* Task details *
Could you copy out every line of the entries below word for word, leaving the pictures out?

# start of Exercise materials

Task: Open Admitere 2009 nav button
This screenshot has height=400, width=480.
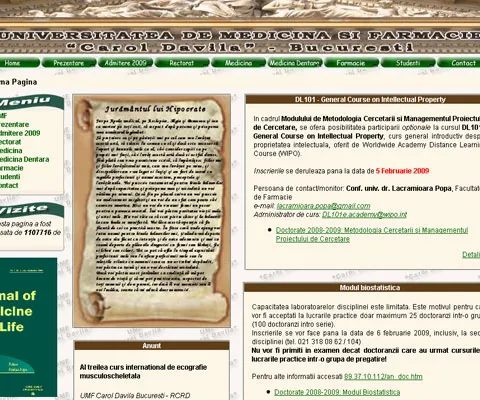Action: tap(126, 63)
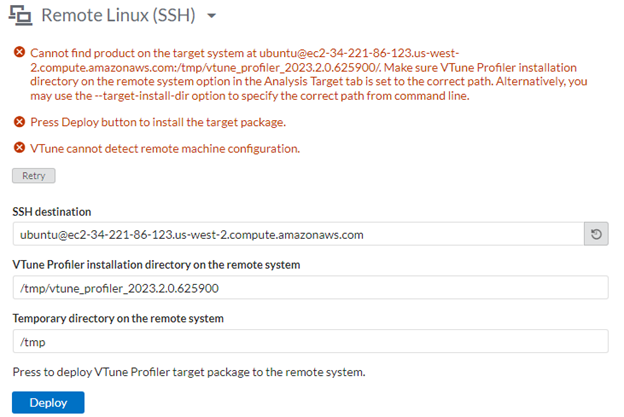Image resolution: width=624 pixels, height=417 pixels.
Task: Click the Temporary directory input field
Action: (310, 341)
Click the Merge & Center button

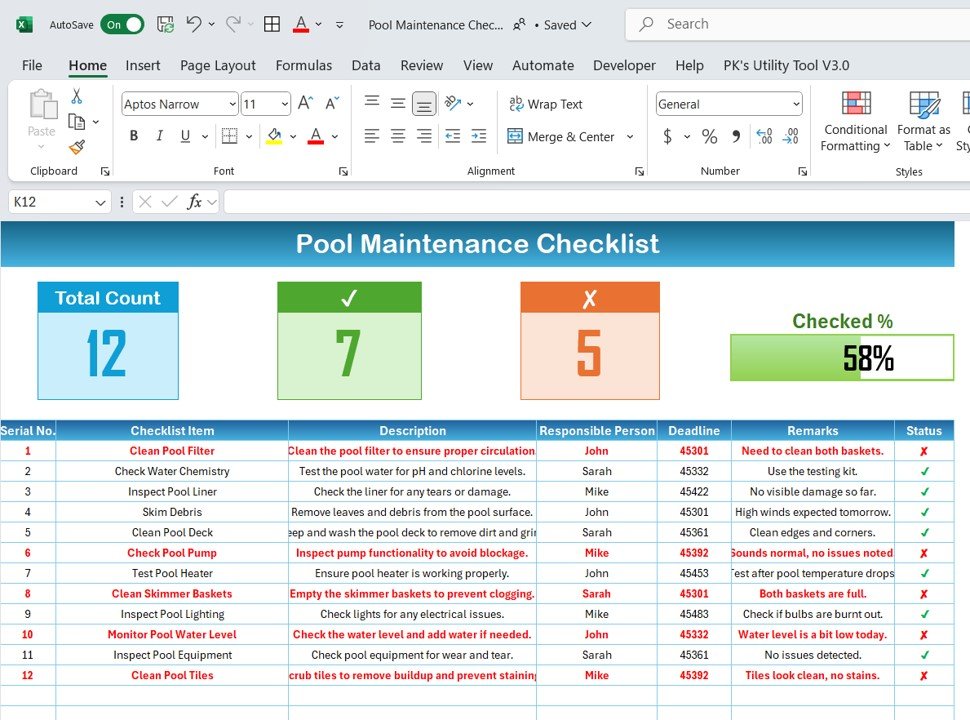[x=561, y=136]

# end of Exercise materials

* Correct answer *
Task: Open Admitere 2009 nav button
This screenshot has height=400, width=480.
Action: tap(126, 63)
Image resolution: width=624 pixels, height=417 pixels.
Task: Click the Temporary directory input field
Action: (310, 341)
Click the Merge & Center button

[x=561, y=136]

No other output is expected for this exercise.